INSTRUCTIONS FOR THE TASK:
Using the listing below, output only the lines from the one that contains "Where should I" through the one that contains "You are a computer-use agent. This", inclusive, exactly as given and without images.

SUPPLIED RECORDS:
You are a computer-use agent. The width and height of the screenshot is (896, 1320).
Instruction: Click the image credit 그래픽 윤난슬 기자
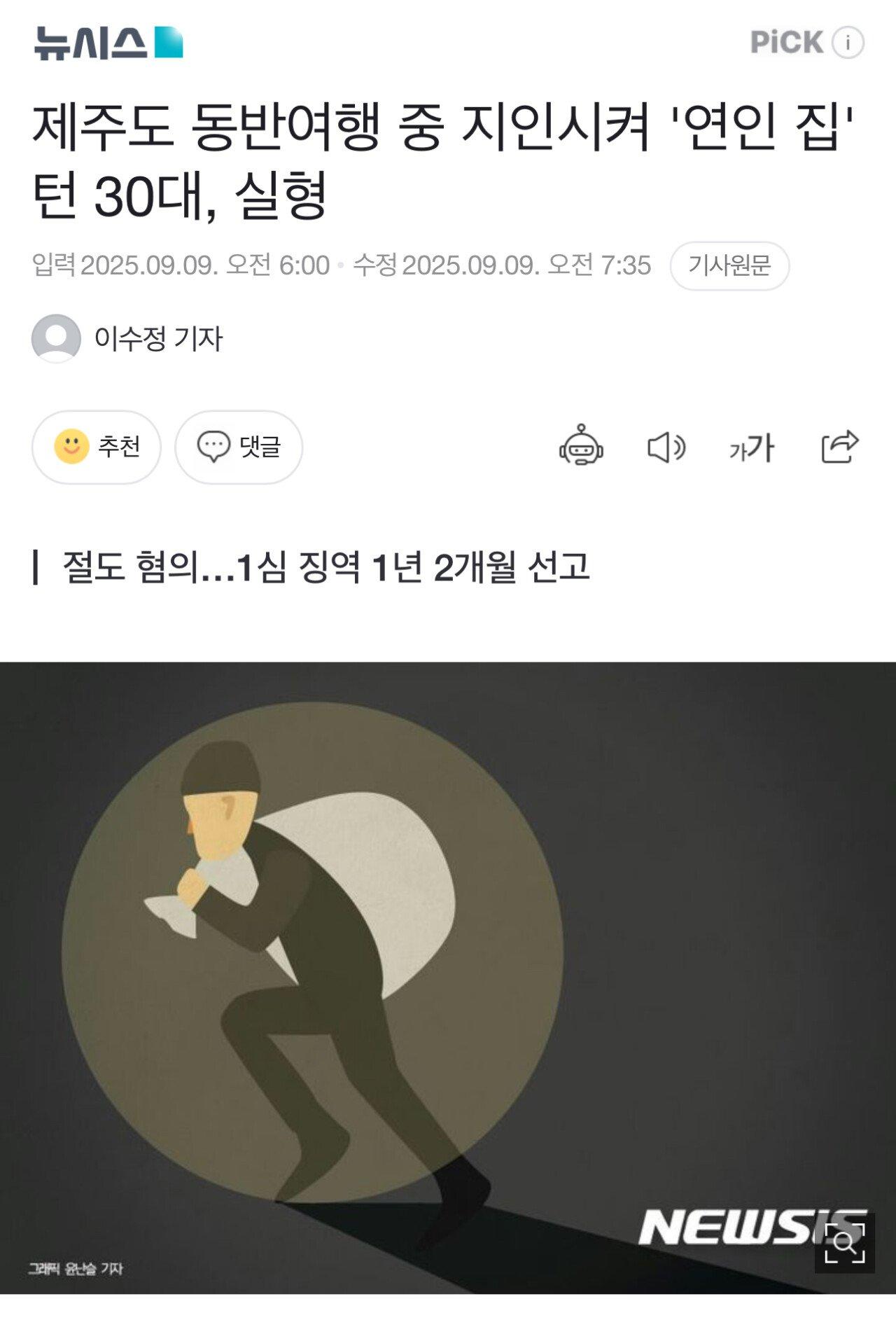76,1268
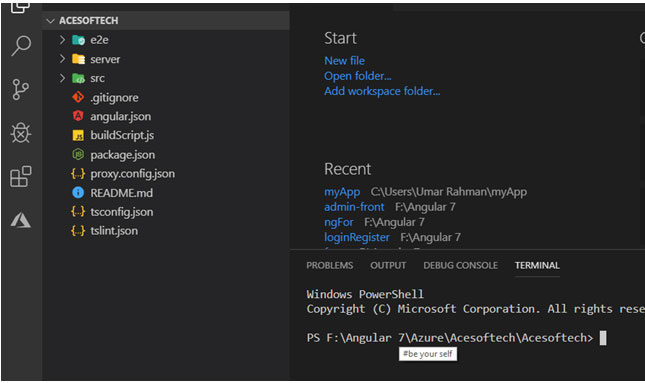
Task: Open the Run and Debug view
Action: click(x=21, y=133)
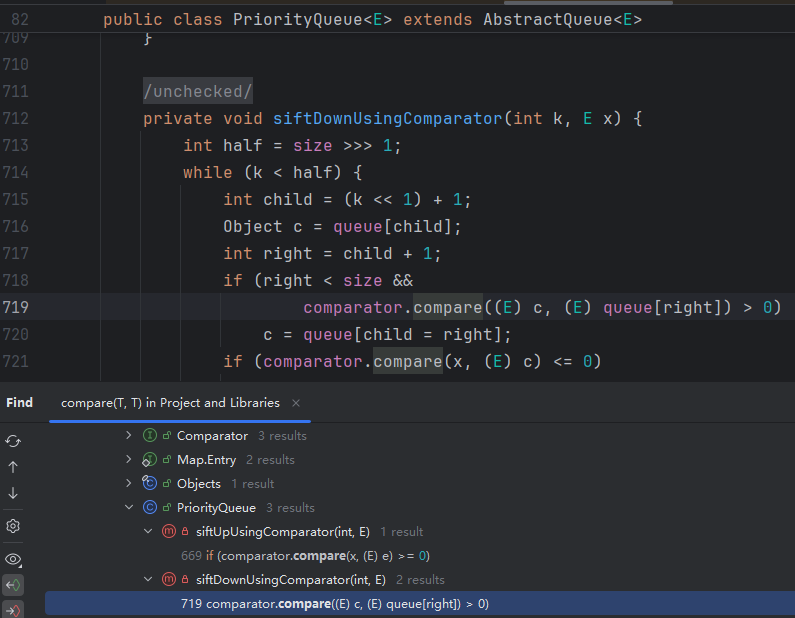Collapse the siftDownUsingComparator method node
This screenshot has width=795, height=618.
click(x=148, y=580)
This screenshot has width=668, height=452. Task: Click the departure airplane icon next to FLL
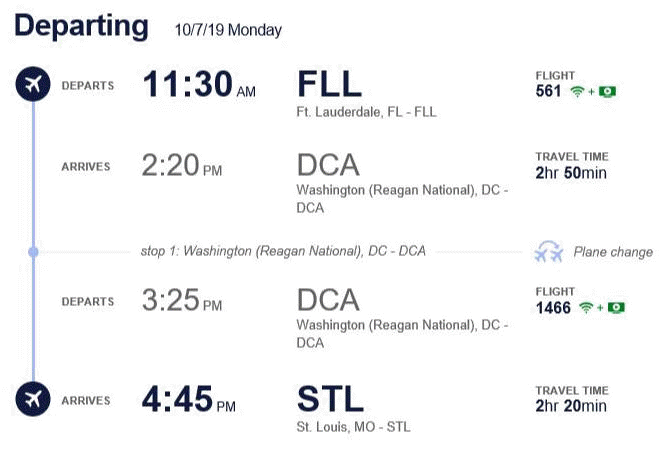click(x=33, y=84)
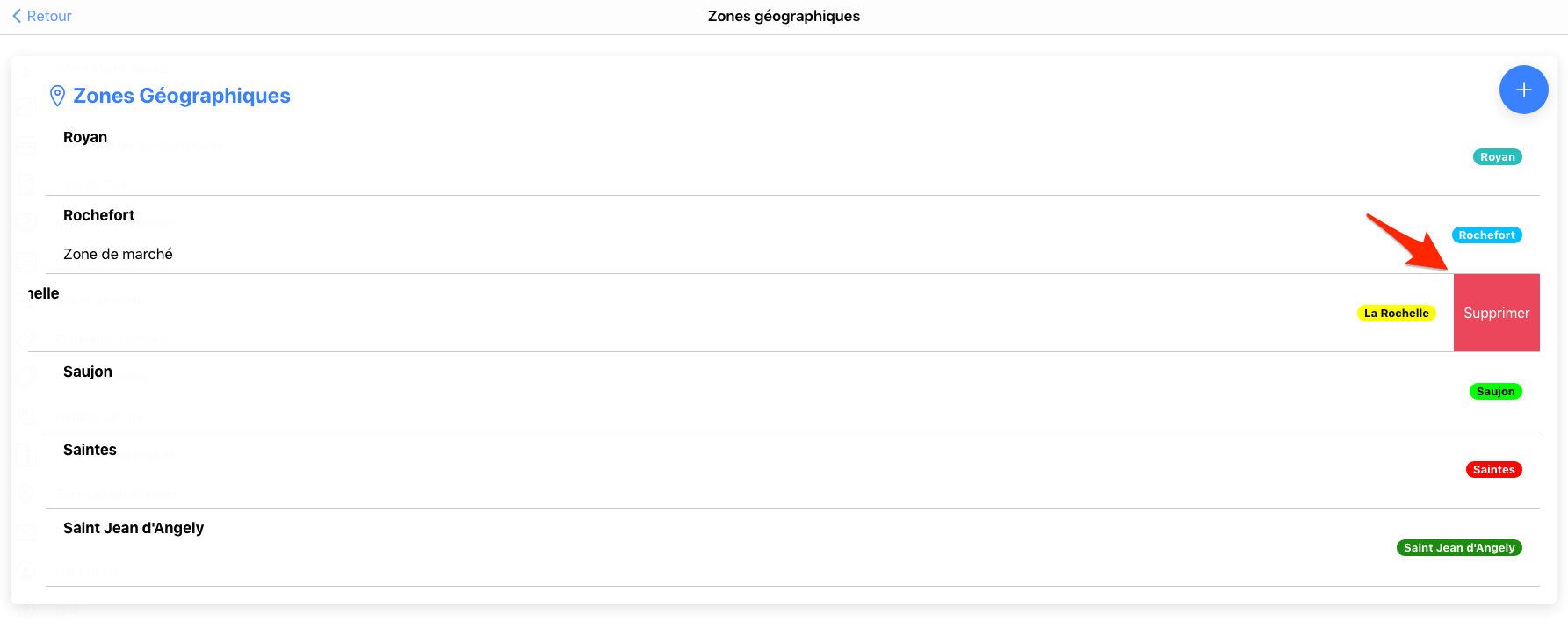Click the red Saintes color tag
The height and width of the screenshot is (621, 1568).
click(x=1493, y=470)
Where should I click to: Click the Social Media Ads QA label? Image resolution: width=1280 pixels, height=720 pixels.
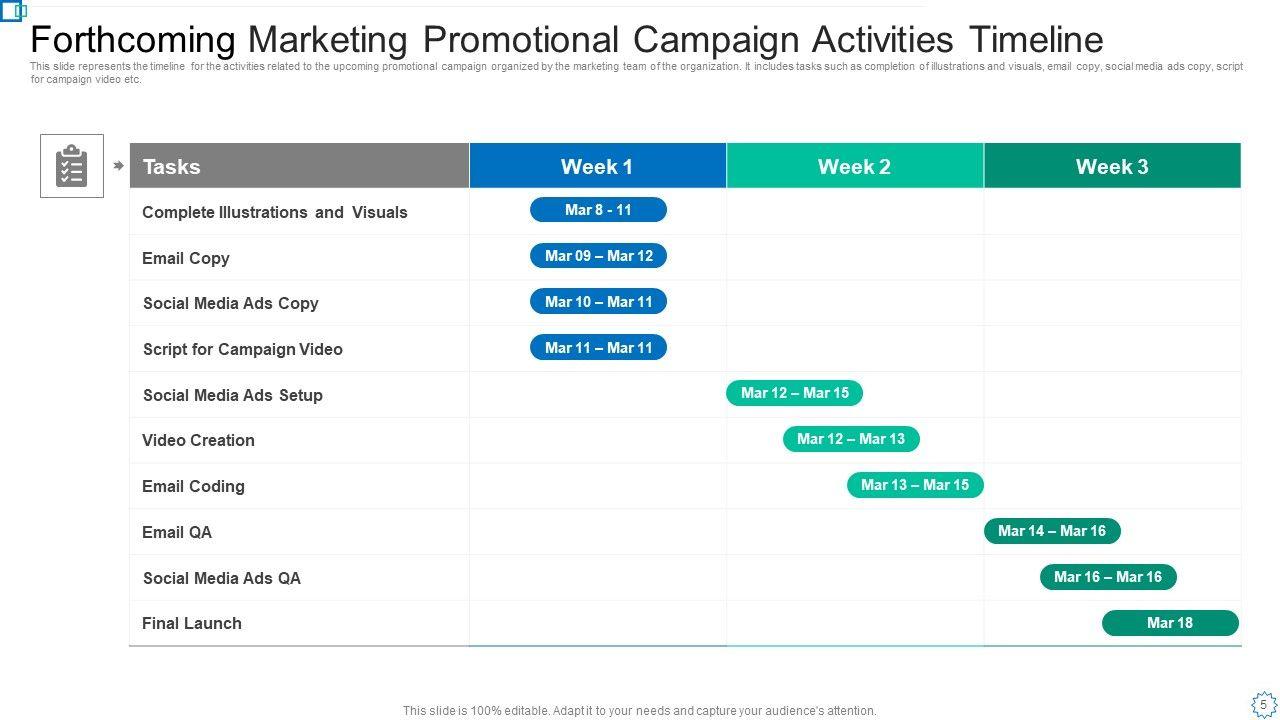pos(221,578)
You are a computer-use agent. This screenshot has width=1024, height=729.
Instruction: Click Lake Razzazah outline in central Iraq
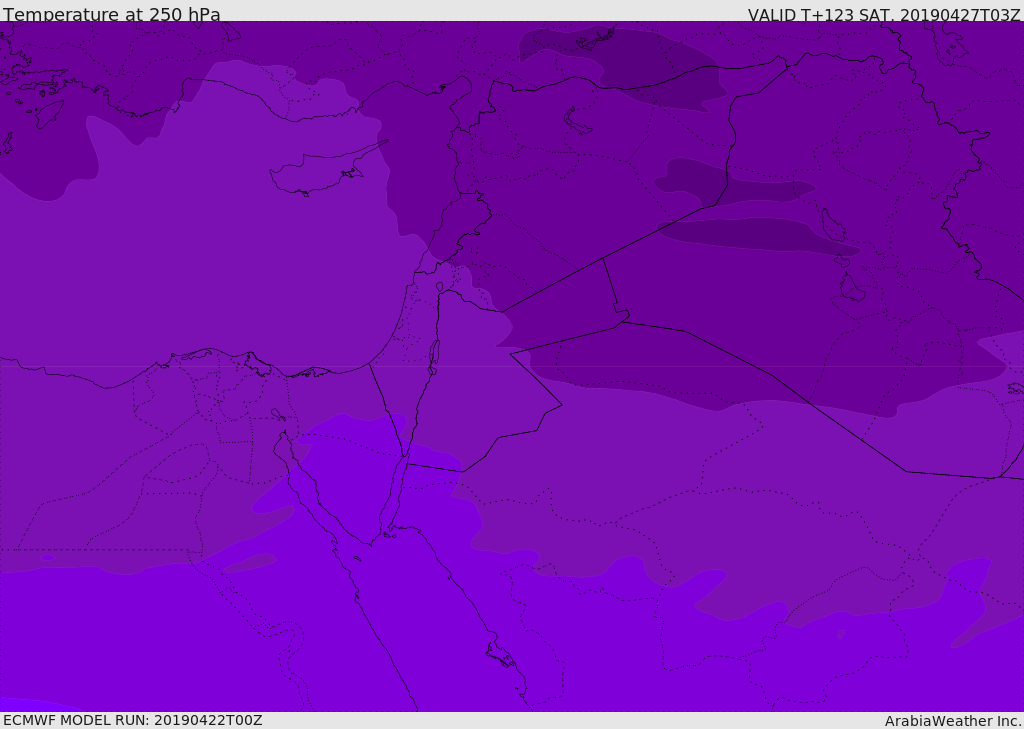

TASK ANSWER:
Where should I click to: Click the Social Media Ads QA label? Image resolution: width=1280 pixels, height=720 pixels.
pos(221,578)
You are a computer-use agent. This screenshot has width=1024, height=729.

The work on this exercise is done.